Task directions: Write out the data below verbatim, from its first line down to and including the line that contains "Advertise with us (493, 1426)".

Target position records:
* BEGIN *
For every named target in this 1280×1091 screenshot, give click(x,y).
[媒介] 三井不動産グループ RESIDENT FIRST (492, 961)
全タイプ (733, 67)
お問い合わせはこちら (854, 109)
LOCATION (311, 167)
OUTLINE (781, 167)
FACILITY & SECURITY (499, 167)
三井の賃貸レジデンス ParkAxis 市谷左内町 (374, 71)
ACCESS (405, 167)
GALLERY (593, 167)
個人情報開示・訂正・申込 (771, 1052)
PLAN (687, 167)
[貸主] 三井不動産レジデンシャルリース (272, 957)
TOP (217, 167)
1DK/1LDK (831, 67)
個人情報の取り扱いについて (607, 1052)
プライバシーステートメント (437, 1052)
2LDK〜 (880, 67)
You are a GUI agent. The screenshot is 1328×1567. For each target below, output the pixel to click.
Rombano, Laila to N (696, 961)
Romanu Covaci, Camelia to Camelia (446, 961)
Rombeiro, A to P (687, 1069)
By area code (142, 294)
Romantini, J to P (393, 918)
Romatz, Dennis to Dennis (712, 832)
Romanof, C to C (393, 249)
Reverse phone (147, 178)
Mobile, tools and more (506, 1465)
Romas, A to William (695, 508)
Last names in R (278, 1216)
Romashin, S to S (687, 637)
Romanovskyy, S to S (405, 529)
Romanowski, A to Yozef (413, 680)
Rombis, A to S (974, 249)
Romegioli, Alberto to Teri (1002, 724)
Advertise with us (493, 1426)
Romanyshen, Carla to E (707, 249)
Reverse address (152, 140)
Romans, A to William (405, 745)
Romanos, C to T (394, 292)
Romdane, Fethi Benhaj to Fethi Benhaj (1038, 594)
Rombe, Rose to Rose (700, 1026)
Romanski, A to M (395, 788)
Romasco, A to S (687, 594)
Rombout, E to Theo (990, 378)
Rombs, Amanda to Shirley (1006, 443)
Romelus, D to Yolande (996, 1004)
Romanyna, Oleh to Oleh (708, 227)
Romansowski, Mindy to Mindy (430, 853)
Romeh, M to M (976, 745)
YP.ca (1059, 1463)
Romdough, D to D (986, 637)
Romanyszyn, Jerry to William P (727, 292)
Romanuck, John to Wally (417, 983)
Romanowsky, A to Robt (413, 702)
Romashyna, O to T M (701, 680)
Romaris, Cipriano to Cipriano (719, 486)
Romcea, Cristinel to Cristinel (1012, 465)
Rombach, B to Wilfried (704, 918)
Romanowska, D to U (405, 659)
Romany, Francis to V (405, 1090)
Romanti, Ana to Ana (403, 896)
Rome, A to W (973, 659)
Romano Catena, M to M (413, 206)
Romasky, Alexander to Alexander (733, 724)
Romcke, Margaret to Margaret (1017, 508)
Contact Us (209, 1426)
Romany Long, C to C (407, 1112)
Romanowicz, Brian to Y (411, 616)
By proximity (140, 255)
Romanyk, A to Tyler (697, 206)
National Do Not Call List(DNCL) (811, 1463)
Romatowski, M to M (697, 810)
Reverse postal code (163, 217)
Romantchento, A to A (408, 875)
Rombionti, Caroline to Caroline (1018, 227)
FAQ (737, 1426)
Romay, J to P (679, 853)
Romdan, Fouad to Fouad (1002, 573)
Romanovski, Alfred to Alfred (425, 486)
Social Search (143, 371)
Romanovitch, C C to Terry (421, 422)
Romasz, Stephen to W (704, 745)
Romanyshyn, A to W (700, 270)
* END *
Final result:
For every named target in this 1280×1091 screenshot, give click(x,y).
[媒介] 三井不動産グループ RESIDENT FIRST (492, 961)
全タイプ (733, 67)
お問い合わせはこちら (854, 109)
LOCATION (311, 167)
OUTLINE (781, 167)
FACILITY & SECURITY (499, 167)
三井の賃貸レジデンス ParkAxis 市谷左内町 (374, 71)
ACCESS (405, 167)
GALLERY (593, 167)
個人情報開示・訂正・申込 (771, 1052)
PLAN (687, 167)
[貸主] 三井不動産レジデンシャルリース (272, 957)
TOP (217, 167)
1DK/1LDK (831, 67)
個人情報の取り扱いについて (607, 1052)
プライバシーステートメント (437, 1052)
2LDK〜 (880, 67)
You are a GUI agent. The screenshot is 1328×1567. For each target below, output the pixel to click.
Rombano, Laila to N (696, 961)
Romanu Covaci, Camelia to Camelia (446, 961)
Rombeiro, A to P (687, 1069)
By area code (142, 294)
Romantini, J to P (393, 918)
Romatz, Dennis to Dennis (712, 832)
Romanof, C to C (393, 249)
Reverse phone (147, 178)
Mobile, tools and more (506, 1465)
Romas, A to William (695, 508)
Last names in R (278, 1216)
Romashin, S to S (687, 637)
Romanovskyy, S to S (405, 529)
Romanowski, A to Yozef (413, 680)
Rombis, A to S (974, 249)
Romegioli, Alberto to Teri (1002, 724)
Advertise with us (493, 1426)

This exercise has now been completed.